Ath-text-processing-package NPM

Text processing package

Intro

It basically accepts any html text, but can also be markdown text and analyses the dimensions: 1. readTime - number of minutes it is required to read this text 2. keywords - phrases of 1, 2, 3 words that repeat themselves in the text. 3. vulgarityIndex - you need to scan for vulgar words in english and calculate an index for a story if it is vulgar or not. 4. nudityIndex - images need to be analysed if they contain adult content 5. images: need to be parsed from the text into a separate array (ordered by occurance in the text!) 6. language -> recognise language of the text.
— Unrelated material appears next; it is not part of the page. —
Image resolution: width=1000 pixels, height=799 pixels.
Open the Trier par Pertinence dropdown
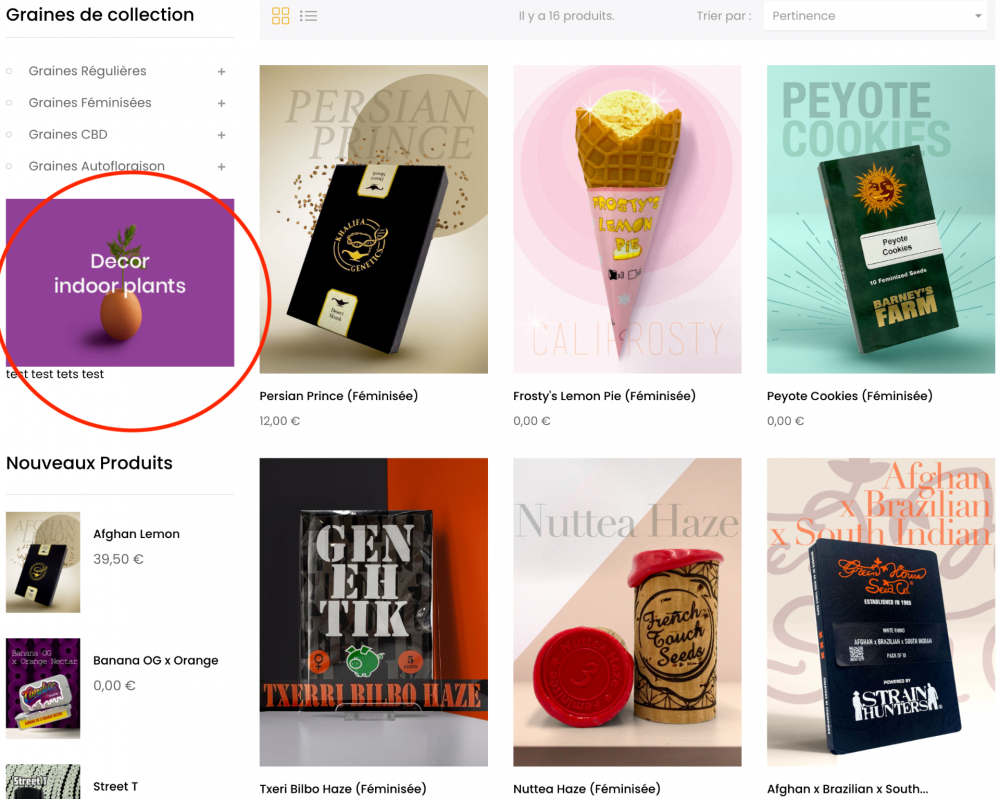coord(875,16)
It needs to work great for english, japanese spanish and german. 7. plain - plain version of a text without html tags and images that could be for example sent out in an email 8. textImageRatio 9. compressed version of the plain text.

Inputs

Any HTML text

Outputs

{
 readTime: number,
 keywords: {
   1: string[]
   2: string[]
   3: string[]
 }

compressed: string
  nudityIndex: number (0:1)
  vulgarityIndex: number (0:1)
  images: [{ url: string }],
  language: "en" | "de" etc
  textImageRatio: number
  plain: string
}

Interface

interface TextAnalyzer {
  getReadTime: () => Text
  getPlainText: () => Text
  extractImages: () => Images
  analyzeLang: () => Lang
  extractKeywords: (noOfWordsInKeyword) => Keywords  
  analyze: () => TextAnalysis // get complete analysis
}